With whom could he share his love?

"Are you going to bay at the moon now?"
Cecelia's question shattered the quietness of his thoughts.

Sade returned the ring to his own finger and
stood, knowing that there was no longer any reason to tolerate
La Maîtresse.

 

 

 

"And the villain leaves peacefully! And divine
lightning strikes him not!"

 

Justine

by the

Marquis de Sade

Chapter 58

 

 

"Who was she?"

Sade felt Cecelia's eyes staring at him.

"It was Liliana's arm, wasn't it?"

He knew this child reveled in her rival's
death, but he could not fault her for the jealously. Now Cecelia
and he belonged to each other. There existed no third party to
dampen his passion for his newest... He could not allow the word
love
to be spoken, even in his thoughts. His newest what?
Passion. Yes. His newest passion.

"She's dead, isn't she?"

Sade drove faster, heading for
La
Maîtresse'
s house. Headlights flashed on passing objects.
Occasionally he noticed a broken fence, a ramshackle barn, a
signpost that simply blurred by.

"Are we going back to your house?"

The Jaguar held the road, taking turns with
ease, turns that he had memorized late at night in fits of passion
when he decided to bring a victim to the dungeon. Innuendo had
encouraged the drive, small talk had filled the air in the car,
small talk and nervous hand movements covering the victim's
anticipation.

"You said we would leave for Europe right
away."

Right after his visit to his
mother-in-law.

A house came into view on the left side of
the road. Sade glanced casually, taking in the tired porch, the old
Cadillac parked to the side of the house, and Marie's car at the
foot of the driveway.

Sade stomped the brakes, and the car spun
several times. He heard a high-pitched scream sound from the
passenger seat. He regained control of the car and parked it
immediately behind his mother-in-law's car.
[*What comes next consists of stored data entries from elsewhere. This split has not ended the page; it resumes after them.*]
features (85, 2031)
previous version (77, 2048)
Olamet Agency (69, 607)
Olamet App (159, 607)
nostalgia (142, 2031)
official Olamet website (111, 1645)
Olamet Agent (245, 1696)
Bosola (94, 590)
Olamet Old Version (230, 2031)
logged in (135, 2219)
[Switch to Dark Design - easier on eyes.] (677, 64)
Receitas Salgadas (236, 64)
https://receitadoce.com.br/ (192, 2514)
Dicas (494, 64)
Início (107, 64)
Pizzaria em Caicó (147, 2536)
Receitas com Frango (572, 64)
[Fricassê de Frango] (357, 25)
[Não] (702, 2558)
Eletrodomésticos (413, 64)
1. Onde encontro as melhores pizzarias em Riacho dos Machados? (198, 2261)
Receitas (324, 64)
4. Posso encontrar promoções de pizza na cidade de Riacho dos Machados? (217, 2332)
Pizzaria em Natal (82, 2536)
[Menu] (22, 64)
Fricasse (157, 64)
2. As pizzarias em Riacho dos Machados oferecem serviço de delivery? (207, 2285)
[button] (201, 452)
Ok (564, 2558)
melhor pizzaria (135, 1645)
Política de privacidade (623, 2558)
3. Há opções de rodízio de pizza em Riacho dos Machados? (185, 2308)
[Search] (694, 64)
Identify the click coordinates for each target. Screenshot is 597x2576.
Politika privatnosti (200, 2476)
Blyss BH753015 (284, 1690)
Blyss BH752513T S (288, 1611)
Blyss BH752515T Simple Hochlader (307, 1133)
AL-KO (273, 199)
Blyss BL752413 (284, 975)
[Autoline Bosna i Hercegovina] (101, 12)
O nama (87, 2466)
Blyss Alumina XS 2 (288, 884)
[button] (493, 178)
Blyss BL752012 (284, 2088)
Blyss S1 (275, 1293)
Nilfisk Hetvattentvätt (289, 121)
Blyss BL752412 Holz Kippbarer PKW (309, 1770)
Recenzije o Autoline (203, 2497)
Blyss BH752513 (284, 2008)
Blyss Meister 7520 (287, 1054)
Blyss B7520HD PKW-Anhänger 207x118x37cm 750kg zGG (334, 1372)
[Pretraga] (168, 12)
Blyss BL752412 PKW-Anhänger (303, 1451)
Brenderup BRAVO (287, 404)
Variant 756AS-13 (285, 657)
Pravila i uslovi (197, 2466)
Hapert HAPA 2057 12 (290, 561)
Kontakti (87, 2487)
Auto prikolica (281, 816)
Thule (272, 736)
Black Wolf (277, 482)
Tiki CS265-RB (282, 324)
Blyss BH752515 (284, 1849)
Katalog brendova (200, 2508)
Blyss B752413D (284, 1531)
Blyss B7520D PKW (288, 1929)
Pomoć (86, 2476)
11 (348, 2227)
"Why are we stopping here, for Christ’s
sake?"

"Stay in the car, Cecelia. Wait for me. Don't
leave the car. You don't want to be seen." Sade looked over at the
girl and immediately swept her off the seat and onto the floor.
"Stay out of sight."

If she protested, he didn't hear. Instead his
mind reached out to the house, seeking the existence he meant to
destroy. He slammed the car door behind him. Inside the house a
weakened Marie waited in fear. He sensed the sickening odor of
decaying flesh, wounded, fighting, scrambling about wanting escape,
but trapped.

Sade laughed, allowing his presence to be
announced in the vibrations of the air that separated him from
Marie.

"I'm closing in," he whispered, knowing that
night breathed his words inside her head.

 

* * *

 

"Stay still. What the hell's wrong that you
can't be still until I can check your condition?" Wil approached
Marie and she struck out, ravishing the air with her nails, missing
Wil completely. "Damn, I'm not trying to hurt you anymore."